Takeshi SugioMD, PhD
Project Term: July 1, 2023 - June 30, 2025
I aim to develop an accurate disease monitoring system and identify immunologic determinants of development and progression in T-cell lymphoma (TCL). I will integrate noninvasive liquid biopsy methods by high-throughput sequencing. I will study blood samples at various milestones, including pre-diagnostic, diagnostic/baseline, and post-treatment specimens during the natural history of TCL. Using these novel tools and unique specimens, my goal is the development of effective therapies for TCL.

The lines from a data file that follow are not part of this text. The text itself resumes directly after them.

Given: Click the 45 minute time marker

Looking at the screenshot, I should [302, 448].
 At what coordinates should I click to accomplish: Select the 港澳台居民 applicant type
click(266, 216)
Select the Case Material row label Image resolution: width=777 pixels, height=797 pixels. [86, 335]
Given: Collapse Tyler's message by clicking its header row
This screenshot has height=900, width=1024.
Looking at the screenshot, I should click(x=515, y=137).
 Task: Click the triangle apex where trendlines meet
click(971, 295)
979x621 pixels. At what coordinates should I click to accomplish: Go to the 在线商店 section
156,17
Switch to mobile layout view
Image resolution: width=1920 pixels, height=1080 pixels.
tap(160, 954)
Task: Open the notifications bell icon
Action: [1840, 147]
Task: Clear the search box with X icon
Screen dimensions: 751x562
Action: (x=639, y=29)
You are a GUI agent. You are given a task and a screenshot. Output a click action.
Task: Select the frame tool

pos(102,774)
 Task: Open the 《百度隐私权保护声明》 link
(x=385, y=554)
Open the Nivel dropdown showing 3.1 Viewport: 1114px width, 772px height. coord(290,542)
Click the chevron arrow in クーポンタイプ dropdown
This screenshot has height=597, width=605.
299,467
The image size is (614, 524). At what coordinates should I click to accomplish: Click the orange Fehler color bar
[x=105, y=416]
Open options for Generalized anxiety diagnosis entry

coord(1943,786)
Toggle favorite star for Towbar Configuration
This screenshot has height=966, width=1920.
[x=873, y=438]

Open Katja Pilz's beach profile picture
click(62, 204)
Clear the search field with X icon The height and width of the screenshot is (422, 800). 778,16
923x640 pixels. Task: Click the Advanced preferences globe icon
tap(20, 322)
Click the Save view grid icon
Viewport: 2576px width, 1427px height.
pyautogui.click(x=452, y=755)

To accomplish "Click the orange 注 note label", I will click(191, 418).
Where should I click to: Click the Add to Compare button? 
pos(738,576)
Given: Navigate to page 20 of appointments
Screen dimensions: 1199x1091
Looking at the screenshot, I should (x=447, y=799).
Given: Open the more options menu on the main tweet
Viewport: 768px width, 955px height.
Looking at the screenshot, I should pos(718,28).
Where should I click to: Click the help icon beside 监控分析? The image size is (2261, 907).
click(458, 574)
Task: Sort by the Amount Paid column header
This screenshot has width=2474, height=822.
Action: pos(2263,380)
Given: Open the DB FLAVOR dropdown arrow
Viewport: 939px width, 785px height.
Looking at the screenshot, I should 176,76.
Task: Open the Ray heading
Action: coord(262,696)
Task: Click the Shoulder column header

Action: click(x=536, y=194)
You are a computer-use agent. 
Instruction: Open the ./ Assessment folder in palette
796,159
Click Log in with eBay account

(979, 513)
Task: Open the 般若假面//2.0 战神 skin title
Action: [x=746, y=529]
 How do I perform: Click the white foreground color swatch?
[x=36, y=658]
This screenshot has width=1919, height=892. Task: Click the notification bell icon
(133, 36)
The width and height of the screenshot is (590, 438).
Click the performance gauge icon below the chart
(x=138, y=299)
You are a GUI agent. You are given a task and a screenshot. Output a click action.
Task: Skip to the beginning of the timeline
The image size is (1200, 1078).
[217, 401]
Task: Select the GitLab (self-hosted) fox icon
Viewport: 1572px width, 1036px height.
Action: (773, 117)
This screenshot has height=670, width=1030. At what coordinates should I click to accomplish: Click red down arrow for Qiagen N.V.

Most patients with T-cell lymphomas (TCL) are not cured after standard therapies, with a dismal prognosis upon relapse. Therapeutic intervention is often delayed due to the lack of a standardized method to monitor residual disease, which is a huge unmet need. TCLs are tumors arising from mature T cells, which normally play key roles in anti-tumor immunity across cancers. Immune dysfunction is likely critical for TCL development and progression for several reasons. First, infection with endemic pathogens including HTLV-1 and EBV causes the development of TCLs. Second, recurrent somatic mutations are identified in genes critical for anti-tumor immunity. Finally, immunotherapy is effective in some relapsed refractory cases. Yet the relationship between evolving deficits in anti-tumor immunity and the onset/progression of TCL remains unclear, which is another unmet need. Addressing these unmet needs is significant, not only because of the global prevalence of TCL and its dismal outcomes but also the limitations of current methods to assess the host immune status and residual disease in TCLs as might inform therapy. These limitations arise from (1) difficulty of distinguishing normal from malignant T cells, (2) challenges of repeated invasive biopsies considering anatomical and temporal sampling, (3) barrier to adequate specimens because of the rarity of TCL Our lab has developed methods for noninvasive detection and monitoring of diverse tumors using DNA and RNA dissolved in liquid biopsy samples (cfDNA/RNA). Preliminary experiments indicate that integrative analysis of cfDNA/RNA may be useful to assess immune status, including non-circulating immune cells in tumor tissues, and to distinguish normal from malignant T cells. Therefore, we hypothesized that we can simultaneously monitor residual disease and immune status of TCL using cfDNA/RNA. To address this hypothesis, we obtained access to key biobanks of plasma samples of pre/post-onset, on-treatment, and tumor tissues.
The goal of my proposal is to address the unmet needs by (1) establishing noninvasive framework to detect residual disease and (2) identifying the key immunological features associated with the development and progression of TCLs.
The indicator for success of this study is to develop systems applicable to various types of TCLs. The next step is to identify the optimal therapeutic targets. This study will benefit future patients by leading to the development of effective therapy for TCLs.